Artificial limb is a synthetic replacement for an arm or leg lost as the result of injury, disease, or a birth defect. An artificial limb is also called a prosthesis. No artificial limb can perform all the functions of a human limb, but a well-fitted prosthesis can help a person participate in most everyday activities.
Preparation of an artificial limb.
A prosthesis must be custom made for each patient. In most cases involving an amputated limb, the remaining stump must heal and shrink before it can be fitted with a permanent prosthesis. For several weeks, the stump may be wrapped tightly with elastic bandages to help it shrink to a firm, smooth surface. In some cases, the person wears a rigid plaster cast, to which a temporary prosthesis can be attached. During this time, the person exercises the remaining limb muscles to preserve their strength and movement, and to promote circulation.
The next step in preparing a prosthesis involves making a plastic socket that will fit over the stump snugly and comfortably. A cast for the socket may be obtained by wrapping the stump with bandages soaked in wet plaster and letting them harden. After the bandages are removed, they form a mold. Liquid plaster poured into this mold provides a model of the stump. A plastic socket is then formed over the model.
An artificial arm or leg is attached to the socket. Materials used in making artificial limbs include plastic, fiberglass, metal, and wood. Light metal supports attached to the socket may contain an artificial joint to replace an elbow or a knee. The prosthesis ends in a substitute hand or foot. Some hand substitutes look like a real hand. But most consist of a pair of metal hooks that act somewhat like tongs. A foot substitute has the same general shape as a normal foot. Most prostheses are attached to the body by straps or by suction.
Control of artificial limbs.
Most artificial arms are controlled by a cable that loops around the opposite shoulder. Movements of that shoulder produce movement in the arm prosthesis. Artificial legs are chiefly controlled by the body’s normal walking movements.
In the early 1960’s, researchers developed a type of prosthesis controlled by myoelectricity—the electric current produced when a muscle contracts. Metal disks inside the socket rest against the skin of the stump. The disks pick up myoelectric impulses, which are then amplified and used to control an electric motor in the prosthesis. In most myoelectric arms, impulses from one muscle bend the arm and those from another muscle straighten it. Similarly, impulses from one arm muscle open a myoelectric hand, and those from another muscle close it. These actions are somewhat like the natural muscle contractions in an arm.

» **Tasks and exercises**:
[1] Decide whether each statement agrees with the text on artificial limbs, answering yes or no and quoting the deciding words: (a) each prosthesis must be custom made for its patient; (b) most artificial legs are controlled by a cable that loops around the opposite shoulder; (c) prostheses controlled by myoelectricity were developed in the early 1970s.
[2] Revise the text on artificial limbs from the words that have "In the early" through "contractions in an arm.", putting "plates" in place of "disks" each time it occurs.

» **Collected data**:
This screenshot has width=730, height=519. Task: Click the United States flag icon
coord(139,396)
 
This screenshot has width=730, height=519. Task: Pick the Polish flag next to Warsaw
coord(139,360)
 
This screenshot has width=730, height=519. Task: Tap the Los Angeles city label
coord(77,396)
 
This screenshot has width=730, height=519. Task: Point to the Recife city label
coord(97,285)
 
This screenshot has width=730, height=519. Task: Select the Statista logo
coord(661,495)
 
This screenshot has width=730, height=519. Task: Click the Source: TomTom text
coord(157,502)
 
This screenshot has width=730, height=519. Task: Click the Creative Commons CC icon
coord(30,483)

--

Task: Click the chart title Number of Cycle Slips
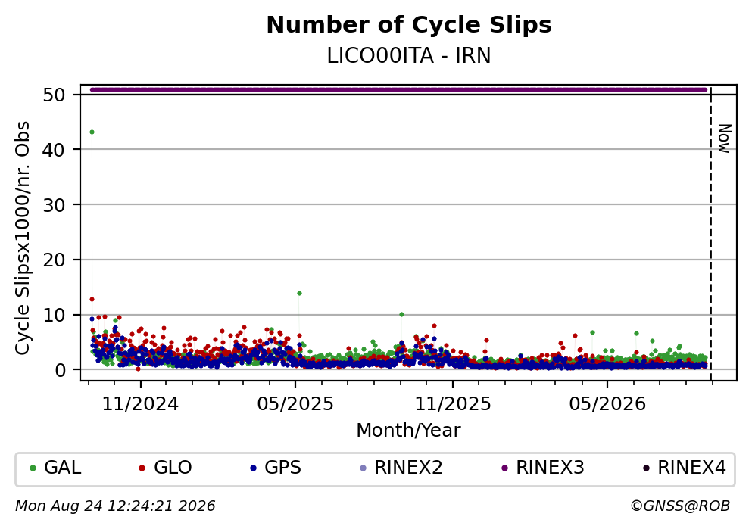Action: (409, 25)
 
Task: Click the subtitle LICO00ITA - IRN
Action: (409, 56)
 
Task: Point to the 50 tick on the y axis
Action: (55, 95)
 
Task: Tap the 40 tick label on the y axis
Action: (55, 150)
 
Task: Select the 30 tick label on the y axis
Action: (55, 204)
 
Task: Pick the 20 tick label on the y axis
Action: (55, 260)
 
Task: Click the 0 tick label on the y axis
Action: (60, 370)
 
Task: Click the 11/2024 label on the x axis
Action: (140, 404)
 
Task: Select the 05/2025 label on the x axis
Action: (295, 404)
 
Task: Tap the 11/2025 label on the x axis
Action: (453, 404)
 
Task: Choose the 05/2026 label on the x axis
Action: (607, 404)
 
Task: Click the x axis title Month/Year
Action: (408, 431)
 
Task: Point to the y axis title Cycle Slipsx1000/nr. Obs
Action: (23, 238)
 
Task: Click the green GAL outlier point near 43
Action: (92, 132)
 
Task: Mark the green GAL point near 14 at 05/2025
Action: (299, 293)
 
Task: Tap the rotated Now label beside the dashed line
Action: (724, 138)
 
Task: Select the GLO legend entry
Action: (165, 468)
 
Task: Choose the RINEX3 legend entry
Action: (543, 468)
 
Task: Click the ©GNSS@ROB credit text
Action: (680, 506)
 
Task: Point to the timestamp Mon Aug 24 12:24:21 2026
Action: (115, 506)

...

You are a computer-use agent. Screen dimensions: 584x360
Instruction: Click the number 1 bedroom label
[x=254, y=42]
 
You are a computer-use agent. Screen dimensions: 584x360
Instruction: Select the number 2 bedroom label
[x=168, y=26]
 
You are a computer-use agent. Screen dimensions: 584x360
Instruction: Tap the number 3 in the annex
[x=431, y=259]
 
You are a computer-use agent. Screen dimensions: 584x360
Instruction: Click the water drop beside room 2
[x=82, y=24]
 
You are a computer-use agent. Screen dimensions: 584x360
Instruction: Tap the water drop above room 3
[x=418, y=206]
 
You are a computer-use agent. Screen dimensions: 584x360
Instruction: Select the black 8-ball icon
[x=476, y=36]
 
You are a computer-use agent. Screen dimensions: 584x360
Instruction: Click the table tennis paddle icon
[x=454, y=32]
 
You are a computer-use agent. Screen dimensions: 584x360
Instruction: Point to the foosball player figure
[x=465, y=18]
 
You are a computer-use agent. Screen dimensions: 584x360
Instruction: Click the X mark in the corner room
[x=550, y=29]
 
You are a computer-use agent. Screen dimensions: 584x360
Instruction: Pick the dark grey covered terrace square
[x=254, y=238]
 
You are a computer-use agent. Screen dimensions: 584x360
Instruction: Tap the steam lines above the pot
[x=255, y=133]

» **Answer list**:
[1]
(a) Yes: "A prosthesis must be custom made for each patient."
(b) No: "Artificial legs are chiefly controlled by the body’s normal walking movements."
(c) No: "In the early 1960’s, researchers developed a type of prosthesis controlled by myoelectricity"

[2]
In the early 1960’s, researchers developed a type of prosthesis controlled by myoelectricity—the electric current produced when a muscle contracts. Metal plates inside the socket rest against the skin of the stump. The plates pick up myoelectric impulses, which are then amplified and used to control an electric motor in the prosthesis. In most myoelectric arms, impulses from one muscle bend the arm and those from another muscle straighten it. Similarly, impulses from one arm muscle open a myoelectric hand, and those from another muscle close it. These actions are somewhat like the natural muscle contractions in an arm.